===== Data supplied
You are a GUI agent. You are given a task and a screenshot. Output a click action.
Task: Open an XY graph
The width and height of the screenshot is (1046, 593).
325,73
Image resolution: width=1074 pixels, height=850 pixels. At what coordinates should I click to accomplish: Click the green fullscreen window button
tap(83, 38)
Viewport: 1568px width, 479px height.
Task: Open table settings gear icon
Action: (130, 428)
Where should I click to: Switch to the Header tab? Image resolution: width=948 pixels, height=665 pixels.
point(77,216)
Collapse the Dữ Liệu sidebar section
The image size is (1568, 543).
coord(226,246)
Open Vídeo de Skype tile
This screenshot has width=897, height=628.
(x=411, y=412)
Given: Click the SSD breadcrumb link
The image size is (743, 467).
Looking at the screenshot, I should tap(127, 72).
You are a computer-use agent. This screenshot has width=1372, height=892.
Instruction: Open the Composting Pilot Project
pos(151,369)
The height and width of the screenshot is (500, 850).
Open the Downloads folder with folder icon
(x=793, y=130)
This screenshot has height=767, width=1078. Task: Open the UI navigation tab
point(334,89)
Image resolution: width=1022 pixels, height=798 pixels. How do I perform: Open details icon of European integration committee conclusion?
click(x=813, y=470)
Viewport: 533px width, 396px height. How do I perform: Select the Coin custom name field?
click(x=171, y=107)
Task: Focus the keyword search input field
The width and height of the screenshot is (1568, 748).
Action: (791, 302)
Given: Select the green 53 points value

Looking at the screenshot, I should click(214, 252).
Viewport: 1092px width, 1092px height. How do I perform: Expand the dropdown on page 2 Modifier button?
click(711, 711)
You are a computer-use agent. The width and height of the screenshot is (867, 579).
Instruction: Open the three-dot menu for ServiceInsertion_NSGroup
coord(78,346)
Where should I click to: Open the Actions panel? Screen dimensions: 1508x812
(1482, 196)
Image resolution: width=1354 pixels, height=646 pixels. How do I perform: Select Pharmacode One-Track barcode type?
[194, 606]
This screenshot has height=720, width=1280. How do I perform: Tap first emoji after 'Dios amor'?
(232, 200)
==========
● What is required
After reading the entries above, state how many lines hold the word "computer", with no text besides the number.

● Expected answer
2